The night was lit by two thirds waxing moon. Still, Orion drifted away in the upper
right as I stacked twenty two six minute shots at f7.1, ISO 400. The final
image was pretty bright, I had to back off a bit. We had a great night
at Nevada's mysterious Pyramid Lake (not the other one, or the other other one).
If you look carefully, you'll see that the stars in the upper left are beginning to
curve upward, while in the lower right they curve much more downward.
At the equator, this effect happens right overhead.
thanks all for viewing. I wish I had been able to get up higher above the lake,
but the terrain was forbidding and the night was darker than appears here.
I didn't flatten until the end, in case there was something I needed to correct.
There was one frame where a car's light sort of fouled things up, so I masked it
out but kept the sky, so I wouldn't have a gap. The image with all of the files
came to a whopping 1 gigabyte! I saved it in PSD format.

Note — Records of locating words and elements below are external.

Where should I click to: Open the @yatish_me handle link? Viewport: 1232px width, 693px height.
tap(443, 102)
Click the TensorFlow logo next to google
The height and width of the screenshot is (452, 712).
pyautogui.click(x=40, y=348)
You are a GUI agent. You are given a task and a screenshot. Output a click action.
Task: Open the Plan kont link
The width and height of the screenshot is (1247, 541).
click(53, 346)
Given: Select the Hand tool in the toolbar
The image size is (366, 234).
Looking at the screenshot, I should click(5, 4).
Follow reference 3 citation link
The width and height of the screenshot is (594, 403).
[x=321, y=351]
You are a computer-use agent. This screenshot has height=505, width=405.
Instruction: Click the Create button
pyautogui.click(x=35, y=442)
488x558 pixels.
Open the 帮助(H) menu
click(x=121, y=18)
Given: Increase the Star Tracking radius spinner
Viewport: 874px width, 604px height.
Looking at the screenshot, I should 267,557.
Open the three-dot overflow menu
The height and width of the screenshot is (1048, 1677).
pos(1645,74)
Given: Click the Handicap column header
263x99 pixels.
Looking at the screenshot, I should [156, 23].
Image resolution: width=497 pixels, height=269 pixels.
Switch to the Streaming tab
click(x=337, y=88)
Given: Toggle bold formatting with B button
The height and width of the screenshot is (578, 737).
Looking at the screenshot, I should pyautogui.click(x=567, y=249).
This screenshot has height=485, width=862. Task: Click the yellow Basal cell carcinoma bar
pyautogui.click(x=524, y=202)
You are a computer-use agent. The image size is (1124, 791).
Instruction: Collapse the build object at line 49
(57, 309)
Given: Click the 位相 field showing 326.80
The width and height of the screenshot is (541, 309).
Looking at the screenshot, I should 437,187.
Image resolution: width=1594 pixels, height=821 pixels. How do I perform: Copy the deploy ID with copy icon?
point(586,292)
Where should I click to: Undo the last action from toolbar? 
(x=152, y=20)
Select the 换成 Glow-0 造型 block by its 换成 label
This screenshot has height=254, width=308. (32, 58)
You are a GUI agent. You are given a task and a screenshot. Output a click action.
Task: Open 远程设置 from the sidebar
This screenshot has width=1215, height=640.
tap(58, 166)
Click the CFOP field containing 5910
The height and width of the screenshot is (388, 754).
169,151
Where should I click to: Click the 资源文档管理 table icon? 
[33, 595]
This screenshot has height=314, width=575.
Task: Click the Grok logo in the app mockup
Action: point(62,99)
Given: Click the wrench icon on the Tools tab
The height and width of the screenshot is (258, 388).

But....you can flatten every three or four frames if you want, it'll work fine that way
too.
Ha! Dan's got my music CD. Photography is my default public face but I have some other tricks up my sleeve. About the photo; I have always been hugely impressed with Tokina's 12-24. The lens has given me good astrophotography service, and nothing tests a lens like capturing stars. You know if the edges are distorted because those sweet round dots start smearing and ain't so round at the periphery of the image. I used Nikkor lenses in my early days when I was shooting manual film cameras, and those buggers started producing egg shapes at the periphery. I'll post my other favorite Pyramid Lake photo here in a few minutes. And thanks everyone, I haven't
been around much, I know, but I'm lurking.